Herstellung von Infrarot-Heizlampen, die wirklich dazu geeignet sind, die Hitze in Glasglättungstunneln zu erzeugen
Wenn man eine Anlage zur Glasglättung betreibt, weiß man, dass die Vorerhitzungsphase den Rhythmus für alles bestimmt. Die ganze Anlage wartet auf diesen Schritt. Deshalb haben wir spezielle Infrarot-Heizlampen entwickelt – solche, die für sehr lange Glasbehälter geeignet sind. Bei Glasrohren mit einer Länge von mehr als 2 Metern braucht man ein Heizprofil, das von Anfang bis Ende konstant und gleichmäßig ist. Das bedeutet, dass die Heizelemente ganz anders gestaltet werden müssen.
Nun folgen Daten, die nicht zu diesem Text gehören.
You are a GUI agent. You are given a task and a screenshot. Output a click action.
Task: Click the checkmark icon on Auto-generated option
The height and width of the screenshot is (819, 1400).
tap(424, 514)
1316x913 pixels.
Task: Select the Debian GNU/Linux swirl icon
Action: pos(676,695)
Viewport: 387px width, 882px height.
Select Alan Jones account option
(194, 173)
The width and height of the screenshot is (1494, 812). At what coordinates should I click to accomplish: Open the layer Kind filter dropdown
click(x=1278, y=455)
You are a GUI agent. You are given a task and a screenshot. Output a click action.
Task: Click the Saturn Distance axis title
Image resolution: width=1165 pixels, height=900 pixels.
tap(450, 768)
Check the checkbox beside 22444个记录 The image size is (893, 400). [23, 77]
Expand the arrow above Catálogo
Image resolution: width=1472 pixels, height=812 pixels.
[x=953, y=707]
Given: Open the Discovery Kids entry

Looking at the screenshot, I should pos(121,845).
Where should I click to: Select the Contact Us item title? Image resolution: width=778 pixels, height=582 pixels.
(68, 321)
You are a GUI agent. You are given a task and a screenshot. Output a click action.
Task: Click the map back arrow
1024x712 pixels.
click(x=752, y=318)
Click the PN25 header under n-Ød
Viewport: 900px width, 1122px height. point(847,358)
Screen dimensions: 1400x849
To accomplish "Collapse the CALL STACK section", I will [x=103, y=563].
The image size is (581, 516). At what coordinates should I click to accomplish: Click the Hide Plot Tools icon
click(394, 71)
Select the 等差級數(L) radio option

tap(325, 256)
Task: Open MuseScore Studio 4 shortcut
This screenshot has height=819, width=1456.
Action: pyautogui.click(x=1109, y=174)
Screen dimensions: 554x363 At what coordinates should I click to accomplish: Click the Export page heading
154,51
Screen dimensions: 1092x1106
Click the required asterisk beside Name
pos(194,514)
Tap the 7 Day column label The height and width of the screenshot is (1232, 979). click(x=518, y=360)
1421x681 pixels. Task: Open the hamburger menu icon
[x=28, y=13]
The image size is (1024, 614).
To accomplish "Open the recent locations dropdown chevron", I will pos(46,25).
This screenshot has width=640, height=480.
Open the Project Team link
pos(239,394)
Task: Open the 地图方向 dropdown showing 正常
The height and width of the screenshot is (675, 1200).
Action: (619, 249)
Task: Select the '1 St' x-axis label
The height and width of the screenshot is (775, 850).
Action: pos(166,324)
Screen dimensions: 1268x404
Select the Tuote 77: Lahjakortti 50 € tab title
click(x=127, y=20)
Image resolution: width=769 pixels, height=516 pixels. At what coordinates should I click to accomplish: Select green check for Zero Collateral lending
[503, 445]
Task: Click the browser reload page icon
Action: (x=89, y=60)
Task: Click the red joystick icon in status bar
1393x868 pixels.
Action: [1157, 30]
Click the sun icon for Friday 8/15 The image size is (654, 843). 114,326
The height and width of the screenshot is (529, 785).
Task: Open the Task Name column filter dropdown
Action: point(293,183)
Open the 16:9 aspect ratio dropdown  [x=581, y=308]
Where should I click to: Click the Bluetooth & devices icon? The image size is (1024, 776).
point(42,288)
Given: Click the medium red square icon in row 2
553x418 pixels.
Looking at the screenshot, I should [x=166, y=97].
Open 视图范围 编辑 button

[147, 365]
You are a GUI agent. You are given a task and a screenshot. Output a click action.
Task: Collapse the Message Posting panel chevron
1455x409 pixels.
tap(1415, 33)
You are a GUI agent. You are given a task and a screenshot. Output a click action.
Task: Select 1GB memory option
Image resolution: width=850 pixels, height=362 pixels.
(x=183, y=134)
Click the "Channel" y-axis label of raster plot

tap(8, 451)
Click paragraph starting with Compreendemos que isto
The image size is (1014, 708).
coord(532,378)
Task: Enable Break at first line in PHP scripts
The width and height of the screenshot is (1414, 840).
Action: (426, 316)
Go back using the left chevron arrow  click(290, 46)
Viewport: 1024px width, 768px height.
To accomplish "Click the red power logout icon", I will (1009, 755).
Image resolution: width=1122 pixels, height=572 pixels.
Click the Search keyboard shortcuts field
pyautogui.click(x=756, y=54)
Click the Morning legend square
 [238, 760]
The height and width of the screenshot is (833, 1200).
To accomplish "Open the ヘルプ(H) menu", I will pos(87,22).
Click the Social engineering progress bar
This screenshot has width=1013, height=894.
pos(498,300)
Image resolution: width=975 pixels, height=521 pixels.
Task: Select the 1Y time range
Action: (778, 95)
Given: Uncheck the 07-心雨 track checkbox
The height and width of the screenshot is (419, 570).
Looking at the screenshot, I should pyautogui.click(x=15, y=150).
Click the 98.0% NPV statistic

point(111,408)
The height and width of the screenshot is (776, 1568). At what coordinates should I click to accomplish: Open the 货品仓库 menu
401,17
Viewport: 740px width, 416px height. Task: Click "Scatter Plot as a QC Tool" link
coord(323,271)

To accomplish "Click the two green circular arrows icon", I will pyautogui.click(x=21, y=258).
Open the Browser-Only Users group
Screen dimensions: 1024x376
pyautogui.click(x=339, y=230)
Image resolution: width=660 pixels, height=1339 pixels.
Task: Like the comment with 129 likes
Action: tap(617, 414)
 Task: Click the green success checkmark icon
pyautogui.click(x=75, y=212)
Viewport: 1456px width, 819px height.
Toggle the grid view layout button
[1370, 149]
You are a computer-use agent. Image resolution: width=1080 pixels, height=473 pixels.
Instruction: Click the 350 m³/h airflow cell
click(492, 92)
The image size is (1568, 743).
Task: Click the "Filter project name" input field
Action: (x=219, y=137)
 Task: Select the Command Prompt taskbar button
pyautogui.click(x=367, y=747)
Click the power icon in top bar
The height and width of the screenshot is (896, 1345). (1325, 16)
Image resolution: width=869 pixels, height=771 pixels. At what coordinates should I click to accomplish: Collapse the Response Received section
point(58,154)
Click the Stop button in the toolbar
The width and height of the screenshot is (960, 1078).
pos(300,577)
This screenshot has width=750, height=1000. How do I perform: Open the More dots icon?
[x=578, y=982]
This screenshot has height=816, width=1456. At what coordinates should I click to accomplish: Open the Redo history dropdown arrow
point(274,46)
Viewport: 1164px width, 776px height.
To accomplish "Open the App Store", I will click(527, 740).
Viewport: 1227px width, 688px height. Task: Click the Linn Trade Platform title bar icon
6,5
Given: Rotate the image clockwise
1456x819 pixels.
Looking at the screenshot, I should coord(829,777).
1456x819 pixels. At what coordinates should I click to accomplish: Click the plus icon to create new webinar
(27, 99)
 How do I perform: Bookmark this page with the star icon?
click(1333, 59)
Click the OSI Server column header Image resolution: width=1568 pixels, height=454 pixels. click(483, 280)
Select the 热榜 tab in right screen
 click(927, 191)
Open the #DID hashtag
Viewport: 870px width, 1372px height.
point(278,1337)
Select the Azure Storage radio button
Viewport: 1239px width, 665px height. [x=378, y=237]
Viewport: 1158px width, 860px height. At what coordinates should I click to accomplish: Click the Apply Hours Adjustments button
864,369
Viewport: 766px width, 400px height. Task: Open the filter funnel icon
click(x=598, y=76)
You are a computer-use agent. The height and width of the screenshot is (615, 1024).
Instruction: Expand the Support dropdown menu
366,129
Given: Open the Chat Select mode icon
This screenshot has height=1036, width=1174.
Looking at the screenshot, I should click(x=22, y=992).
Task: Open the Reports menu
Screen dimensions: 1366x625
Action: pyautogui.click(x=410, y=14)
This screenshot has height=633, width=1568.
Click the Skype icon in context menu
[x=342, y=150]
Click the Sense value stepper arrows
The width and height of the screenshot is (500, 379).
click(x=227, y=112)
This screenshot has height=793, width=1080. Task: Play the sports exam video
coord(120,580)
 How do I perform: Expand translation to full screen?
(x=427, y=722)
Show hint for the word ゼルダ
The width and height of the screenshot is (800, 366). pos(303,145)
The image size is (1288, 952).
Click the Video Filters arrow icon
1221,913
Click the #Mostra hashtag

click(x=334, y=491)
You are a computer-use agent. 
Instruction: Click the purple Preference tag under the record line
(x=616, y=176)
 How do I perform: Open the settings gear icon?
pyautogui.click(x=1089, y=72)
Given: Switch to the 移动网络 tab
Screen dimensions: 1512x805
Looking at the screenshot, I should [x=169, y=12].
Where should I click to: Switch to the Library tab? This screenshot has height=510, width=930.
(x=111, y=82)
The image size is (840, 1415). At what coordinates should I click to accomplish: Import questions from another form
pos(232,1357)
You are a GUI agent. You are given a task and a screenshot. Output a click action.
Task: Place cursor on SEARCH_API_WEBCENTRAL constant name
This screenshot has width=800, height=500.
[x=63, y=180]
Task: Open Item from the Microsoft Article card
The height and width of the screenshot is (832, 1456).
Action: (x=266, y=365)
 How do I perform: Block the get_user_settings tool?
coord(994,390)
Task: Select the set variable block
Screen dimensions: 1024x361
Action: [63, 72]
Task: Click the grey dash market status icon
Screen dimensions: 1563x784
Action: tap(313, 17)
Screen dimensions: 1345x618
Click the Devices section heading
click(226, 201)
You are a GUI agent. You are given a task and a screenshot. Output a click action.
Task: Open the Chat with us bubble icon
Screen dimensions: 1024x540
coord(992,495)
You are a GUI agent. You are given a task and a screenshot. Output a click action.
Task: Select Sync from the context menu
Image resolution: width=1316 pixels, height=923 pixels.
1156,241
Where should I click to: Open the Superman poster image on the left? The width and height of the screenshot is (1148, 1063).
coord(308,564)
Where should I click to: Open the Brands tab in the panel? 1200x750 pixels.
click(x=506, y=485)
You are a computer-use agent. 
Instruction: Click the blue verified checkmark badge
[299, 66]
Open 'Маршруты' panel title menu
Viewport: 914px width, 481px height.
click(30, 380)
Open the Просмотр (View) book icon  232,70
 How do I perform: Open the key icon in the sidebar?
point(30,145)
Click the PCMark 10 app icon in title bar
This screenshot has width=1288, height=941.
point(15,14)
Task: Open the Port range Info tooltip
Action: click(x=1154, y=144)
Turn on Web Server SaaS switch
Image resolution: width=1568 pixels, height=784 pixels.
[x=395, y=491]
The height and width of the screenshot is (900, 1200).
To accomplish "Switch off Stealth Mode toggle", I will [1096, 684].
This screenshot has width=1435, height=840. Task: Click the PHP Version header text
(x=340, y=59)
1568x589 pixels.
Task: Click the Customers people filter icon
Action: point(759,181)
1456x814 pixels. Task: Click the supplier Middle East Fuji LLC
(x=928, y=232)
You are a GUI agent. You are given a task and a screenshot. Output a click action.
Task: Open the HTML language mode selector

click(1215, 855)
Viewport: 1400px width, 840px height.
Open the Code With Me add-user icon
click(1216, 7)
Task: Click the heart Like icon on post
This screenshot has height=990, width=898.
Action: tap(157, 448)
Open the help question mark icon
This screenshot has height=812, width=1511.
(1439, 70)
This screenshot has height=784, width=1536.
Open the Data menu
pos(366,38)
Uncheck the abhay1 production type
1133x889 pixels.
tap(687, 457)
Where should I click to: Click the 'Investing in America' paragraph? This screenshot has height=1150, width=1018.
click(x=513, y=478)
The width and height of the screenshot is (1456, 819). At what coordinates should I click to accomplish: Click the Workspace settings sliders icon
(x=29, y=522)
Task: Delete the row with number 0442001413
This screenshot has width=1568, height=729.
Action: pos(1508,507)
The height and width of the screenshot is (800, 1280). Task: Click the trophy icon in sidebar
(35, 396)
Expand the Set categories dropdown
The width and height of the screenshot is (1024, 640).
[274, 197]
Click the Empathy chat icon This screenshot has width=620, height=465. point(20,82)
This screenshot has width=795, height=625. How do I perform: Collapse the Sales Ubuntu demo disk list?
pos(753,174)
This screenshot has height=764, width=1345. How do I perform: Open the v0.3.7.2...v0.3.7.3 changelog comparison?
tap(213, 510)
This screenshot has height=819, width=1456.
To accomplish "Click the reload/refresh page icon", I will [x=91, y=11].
Leistung, Spannung und Größe – angepasst an die praktischen Anforderungen
Das Wichtigste ist eine gleichmäßige Hitzeverteilung über die gesamte Länge. Deshalb verwenden wir Lampen, deren Länge über 2 Meter liegt. Anschließend passen wir die elektrische Anlage an die tatsächlichen Anforderungen der Lampe an. Wir verwenden eine hohe Spannung – in der Regel 400 V – damit der Strom bei derselben Leistung geringer bleibt. Das ist wichtig, wenn es um lange Heizelemente geht. Dadurch entstehen weniger Verluste in den Leitkabeln und weniger Spannungsabfall über die Entfernung. Zudem wird die Leistung so gewählt, dass die gewünschte Vorheiztemperatur schnell erreicht wird. Doch eine höhere Leistungsdichte bringt auch Nachteile mit sich: Das Steuerungssystem sowie die Kühlvorrichtungen müssen in der Lage sein, die zusätzliche Hitze im Tunnel zu bewältigen. Es gibt keine Überraschungen – nur eine gut ausgelegte Anlage.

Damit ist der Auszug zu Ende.